(Written task): In the material, swap "coordinates" for "position" from the line with "Describe the element" to the line with "at that location.", both lines included. Reproduce only those lines, with everything else left unchanged.

(Supplied data):

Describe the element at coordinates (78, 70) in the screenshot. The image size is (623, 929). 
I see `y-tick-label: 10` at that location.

* * *

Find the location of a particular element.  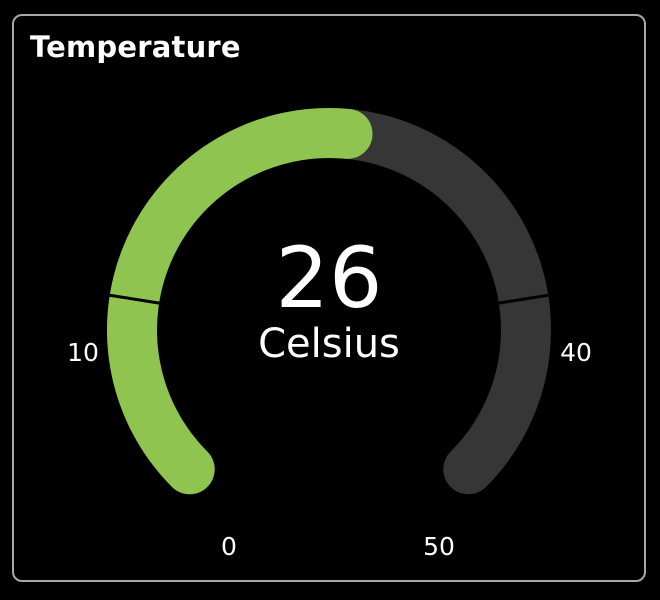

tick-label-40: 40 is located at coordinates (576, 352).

--

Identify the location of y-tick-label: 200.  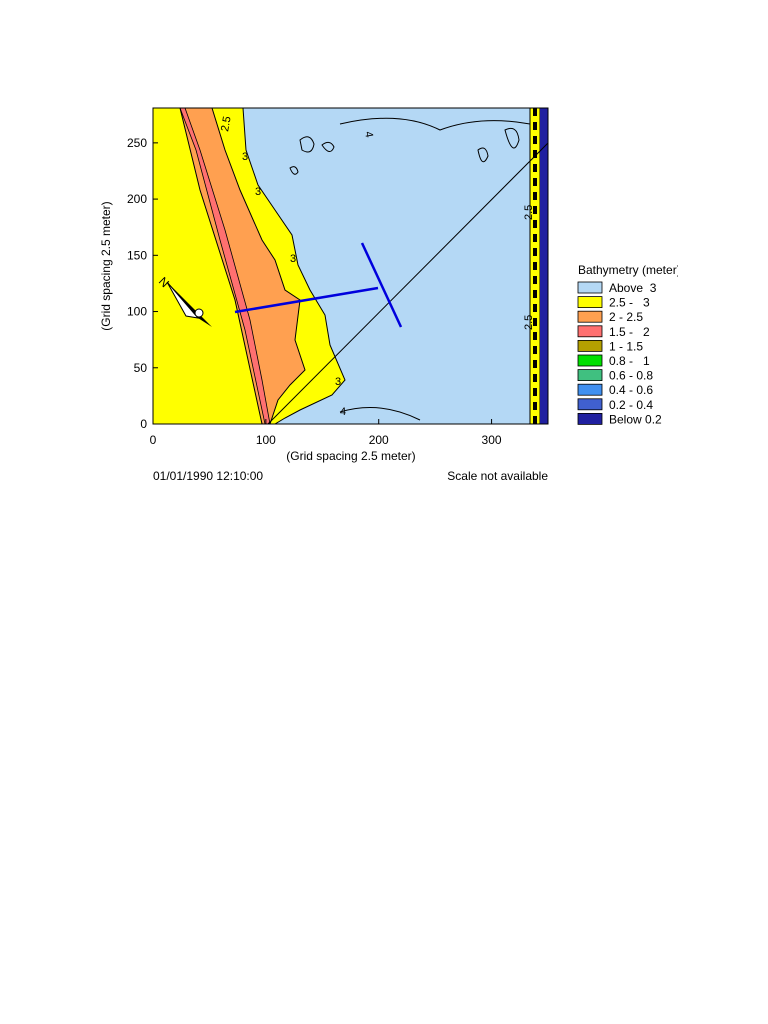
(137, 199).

(Answer below):
Describe the element at position (78, 70) in the screenshot. The image size is (623, 929). 
I see `y-tick-label: 10` at that location.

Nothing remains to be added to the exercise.